[Recorded data]
□ □ □ □ □

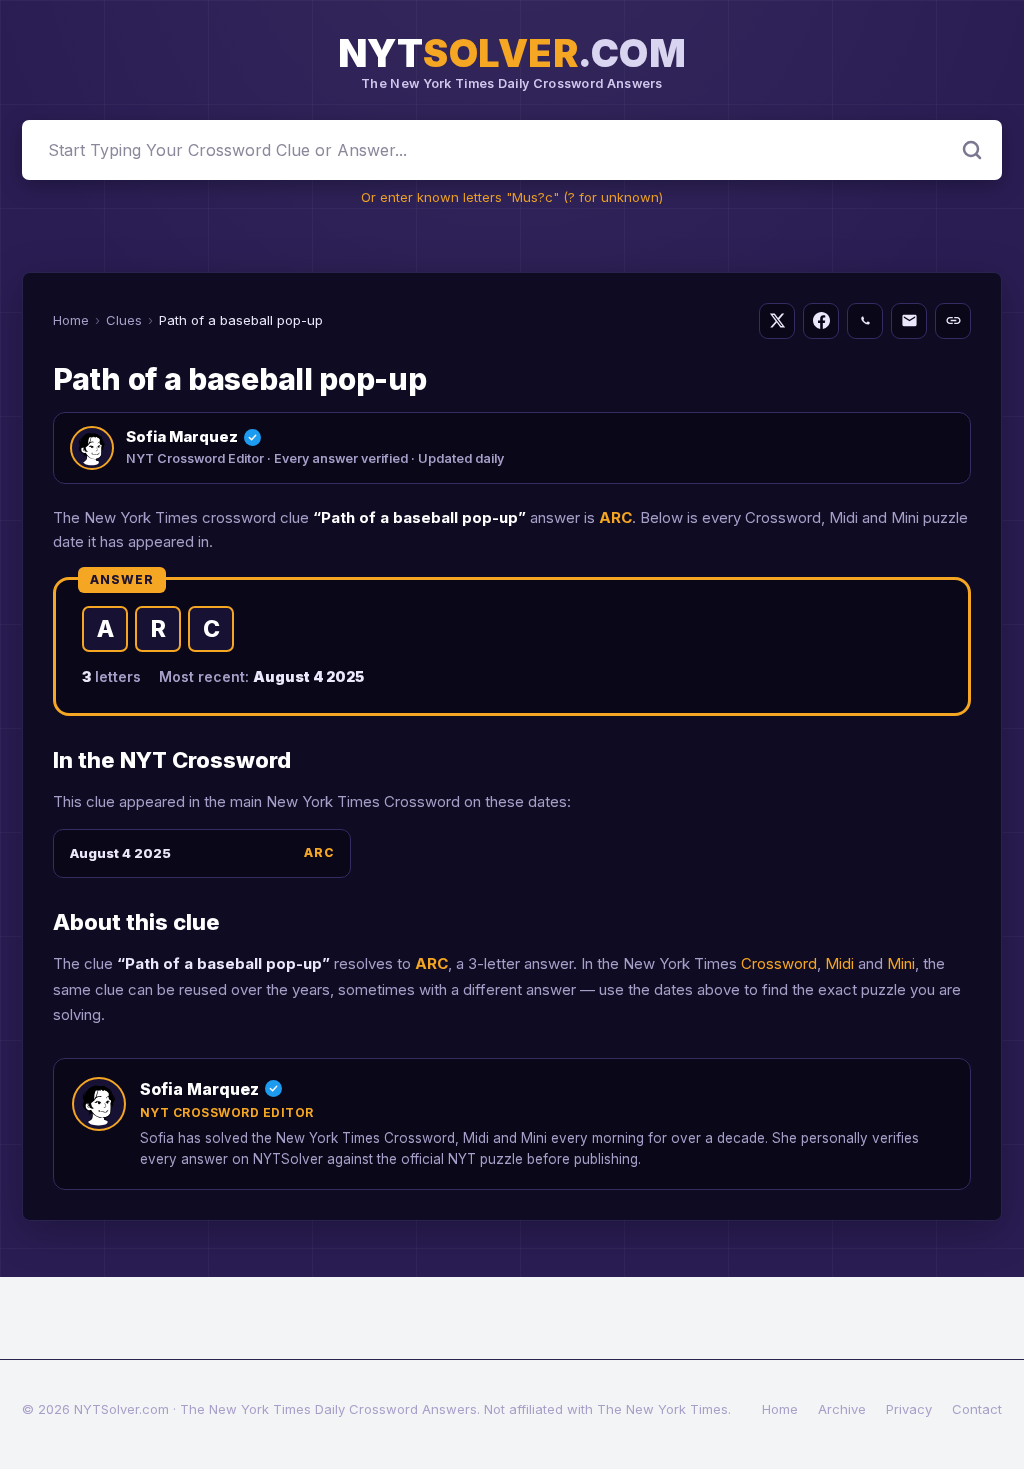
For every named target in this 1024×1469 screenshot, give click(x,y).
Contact (977, 1409)
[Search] (972, 150)
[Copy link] (953, 321)
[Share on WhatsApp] (865, 321)
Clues (124, 320)
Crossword (779, 963)
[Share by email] (909, 321)
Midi (839, 963)
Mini (901, 963)
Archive (842, 1409)
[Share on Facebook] (821, 321)
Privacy (909, 1409)
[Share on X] (777, 321)
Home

□ □ □ □ □

Problem to solve
Go through the records above and return every line that holds the string "Share".

Result
[Share on WhatsApp] (865, 321)
[Share by email] (909, 321)
[Share on Facebook] (821, 321)
[Share on X] (777, 321)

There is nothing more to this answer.